We estimated the number of spectators would be 450,000.  As we clarified in a previous blog, 450,000 spectators is not the same as 450,000 visitors.  Despite having thought we explained this difference, we continue to field questions like “how did that number come about?”  The purpose of this blog is to de-mystify the process of estimating this figure and to provide guidance for others who are estimating the economic impact of events in their region.

Four years ago, faced with the challenge of estimating the number of spectators for a major event, the prudent approach was to look at past, similar events.  This mirrors the typical process of any economic projection— utilize data from the past to provide valuable information that helps predict the future.  The number of spectators did not come out of a magic “black box.” Rather, the process was guided by academic research in the tourism industry.

Tourism literature consistently indicates that a region’s population base is one of the key determining factors for the number of visitors/attendants to tourism attractions such as historic sites, festivals, concerts, parks, and museums. Other key factors are the population’s interests, economic conditions such as travel costs, and the existence of a tourism infrastructure such as roads and airports. 

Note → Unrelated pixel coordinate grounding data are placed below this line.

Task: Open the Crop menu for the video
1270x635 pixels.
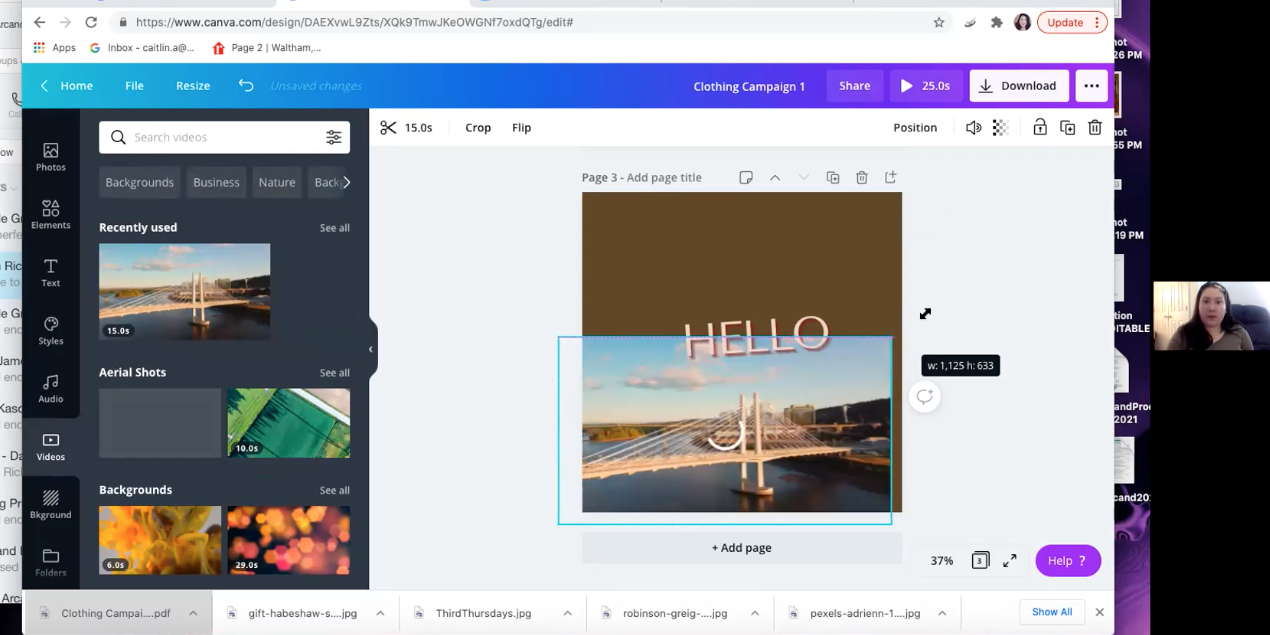Action: [x=478, y=127]
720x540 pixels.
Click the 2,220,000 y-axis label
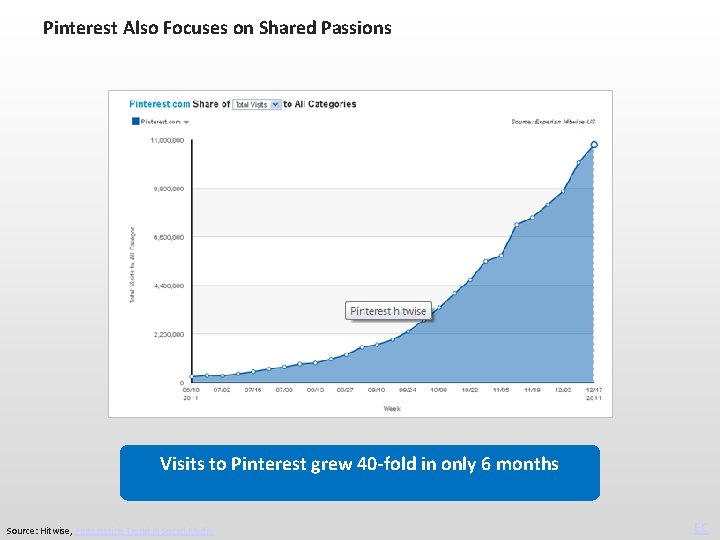167,334
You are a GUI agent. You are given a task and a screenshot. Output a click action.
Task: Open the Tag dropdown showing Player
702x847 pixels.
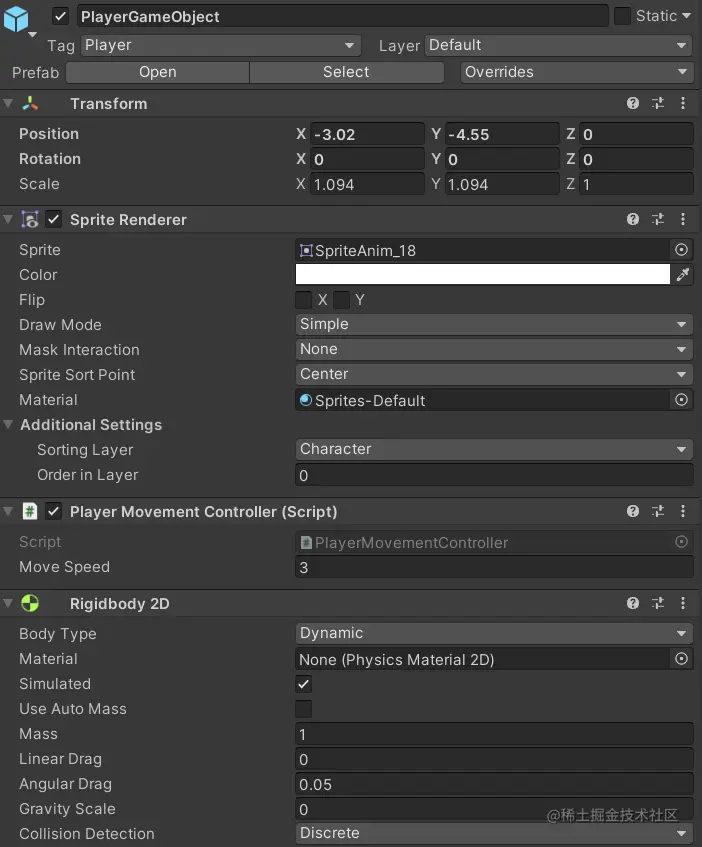click(220, 45)
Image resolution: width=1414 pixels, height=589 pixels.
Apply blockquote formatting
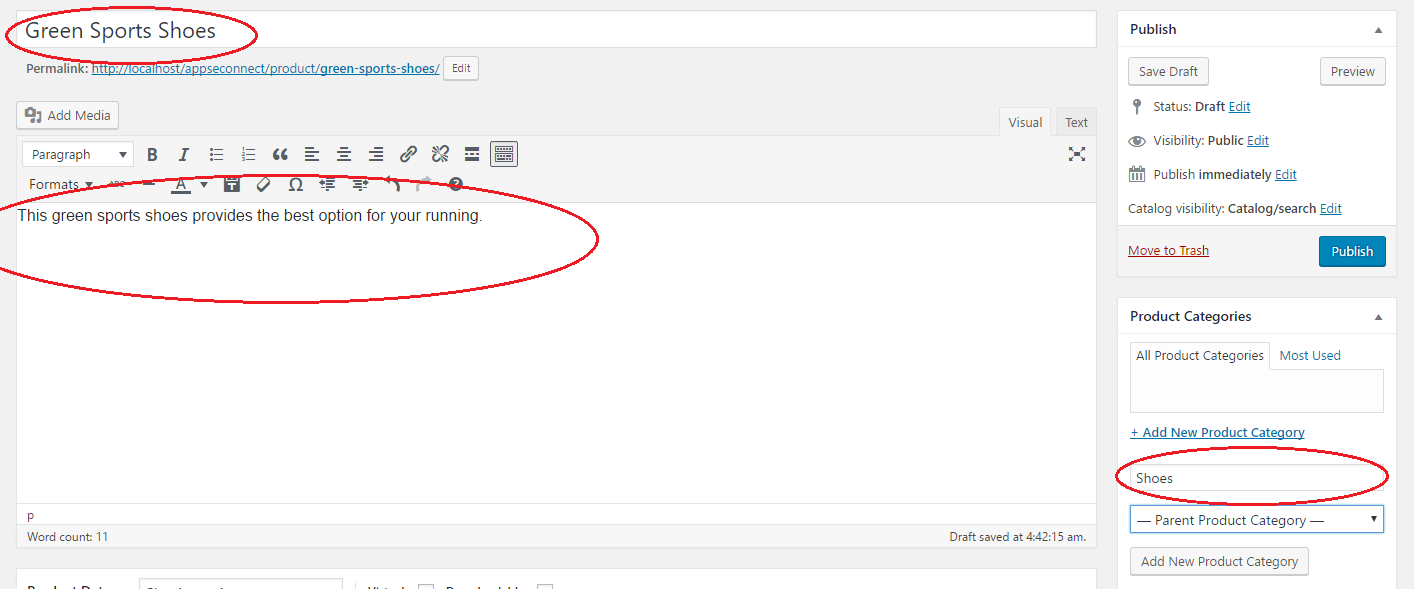(280, 154)
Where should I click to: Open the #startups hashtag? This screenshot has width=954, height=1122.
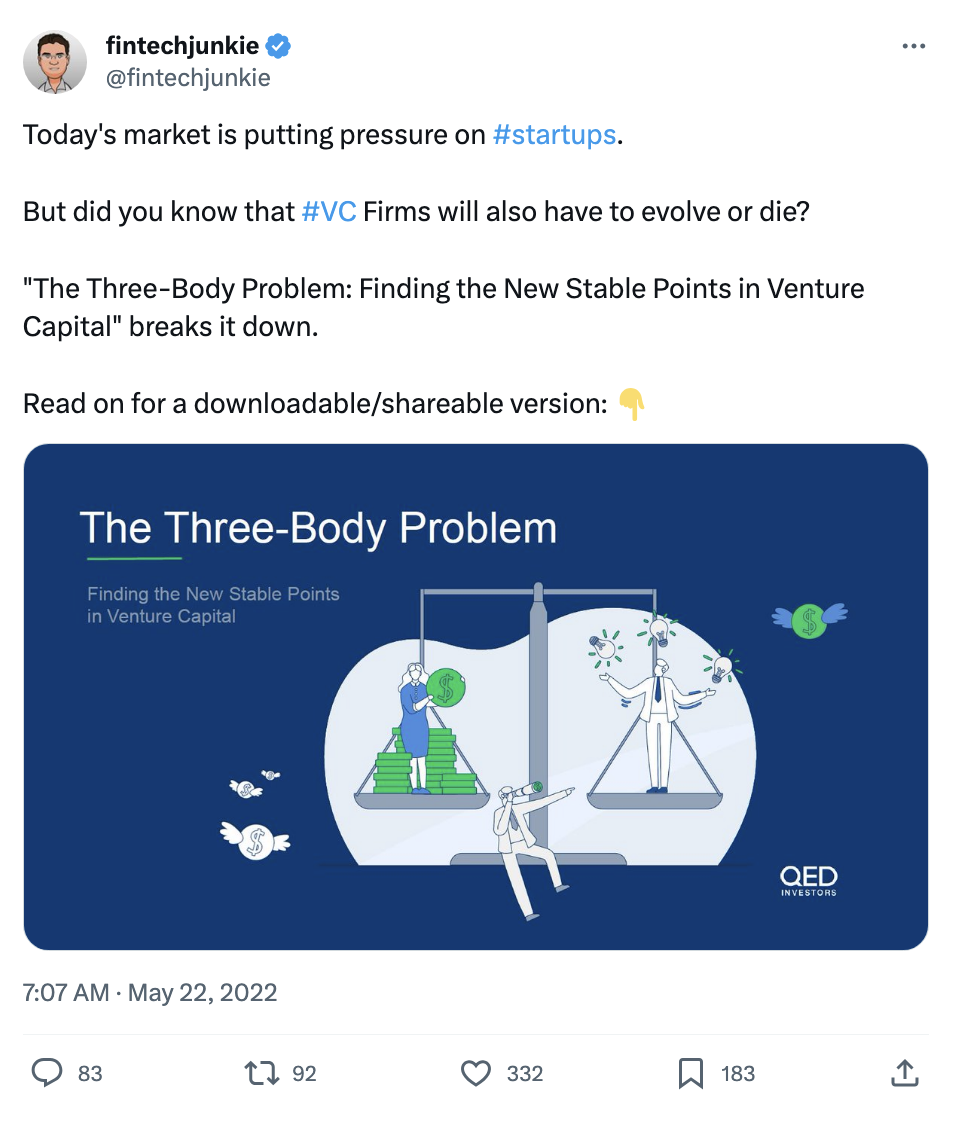pos(554,135)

Since we know the population base of Richmond, its surrounding counties, and other major cities within a few hours’ drive, the missing piece is how many of the nearby residents are interested enough to attend the race.  For that information, we examined the number of spectators who attended past UCI World Championship racing events relative to the population base of the host region. 

Right away, we faced challenges. The majority of past races have been held in Europe, which has a long history of public support for cycling. This being said, the public interest in these races in Europe would be higher than can be reasonably expected in the United States, therefore using European races as examples would likely over-estimate the attendance in Richmond.  Over the past decade, the only two non-European championship races were held in 2003 in Hamilton, Canada, and in 2010 in Melbourne, Australia. The 2003 Hamilton race reported 230,000 spectators while the 2010 Melbourne race reported 300,000 spectators.

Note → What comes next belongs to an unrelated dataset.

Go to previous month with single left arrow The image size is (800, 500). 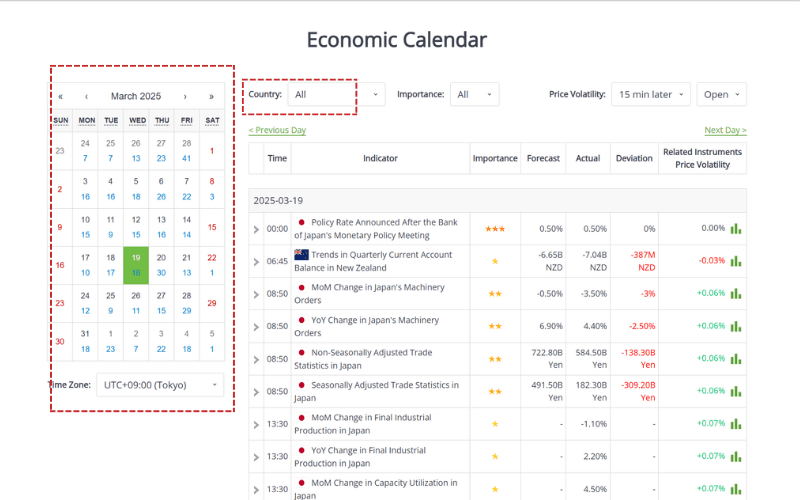[x=86, y=96]
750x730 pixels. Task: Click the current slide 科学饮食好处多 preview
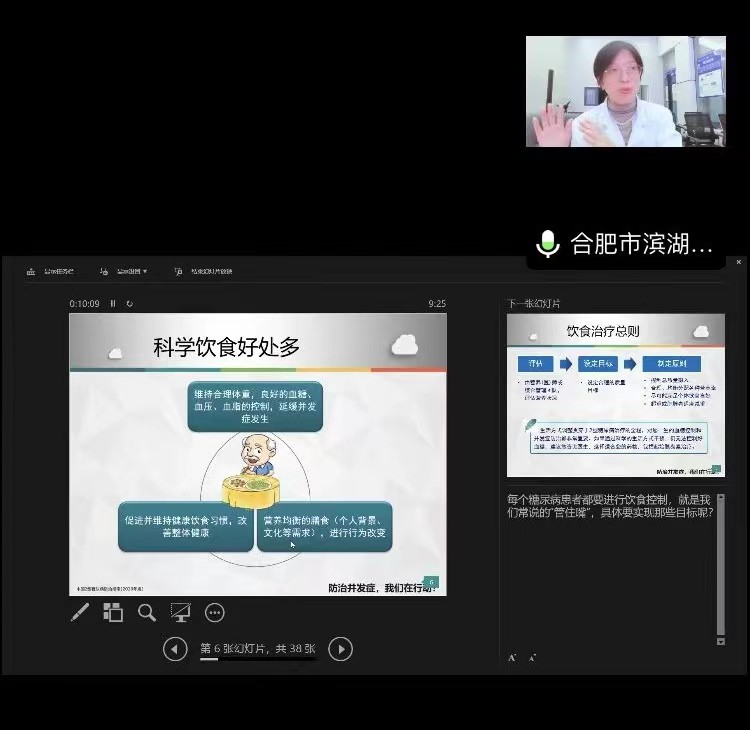[258, 454]
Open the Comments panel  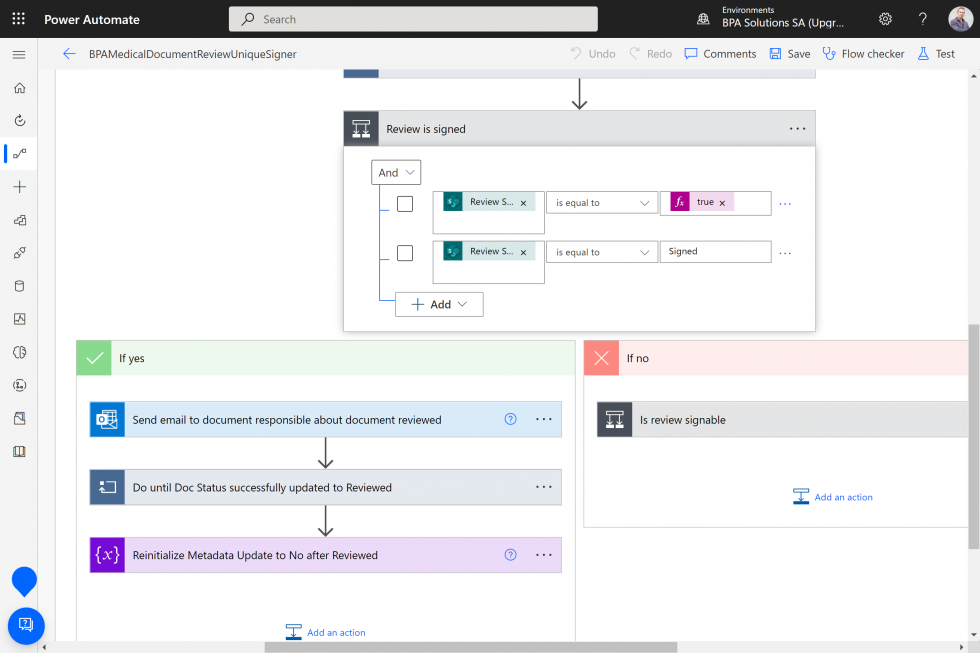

Among those two races, Australia is very far from cycling centers in Europe or North America while Hamilton has more similarity to Richmond. For that reason, we used a survey from the Hamilton race to derive our estimate. 

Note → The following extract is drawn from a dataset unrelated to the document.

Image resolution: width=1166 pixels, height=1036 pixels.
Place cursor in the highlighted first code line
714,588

Hamilton is a mid-sized city (over 700,000 persons in the metro area) not too far from Toronto with a gateway international airport. Richmond is also a mid-sized city (over 1,000,000 population in the metro area) and not too far from several major U.S. cities.  Both Hamilton and Richmond are on the eastern part of the North American continent and are relatively easy to reach.

Hamilton’s survey of over 1,000 race attendants identified the spectators based on the distance of their home to Hamilton. Using that information as a proxy, we calculated the percentage of the regional population base that would travel to see the race based on their distance to Richmond.  The Hamilton survey also contained information on the number of races each visitor attended. Adjusting for the fact that the Richmond race is longer (9 days as opposed to 6 days for Hamilton), we estimated that the total spectators to the Richmond race would be 450,000.

Four years ago, we used the past events to make a future projection, just like any economist would do.  Like any economic projections, there are many unforeseeable events that can affect the actual number of spectators. For example, the global economy and exchange rates can play a role in attendance. With the European economy struggling and the high value of the dollar, European visitors may find it too expensive to travel to America.  Marketing and outreach efforts will also affect the number of spectators. Locally, traffic and parking can affect the number of spectators from the region, and even weather can play a role in attendance.

With the race just about to begin in 22 days, we look forward to measuring the true number of spectators.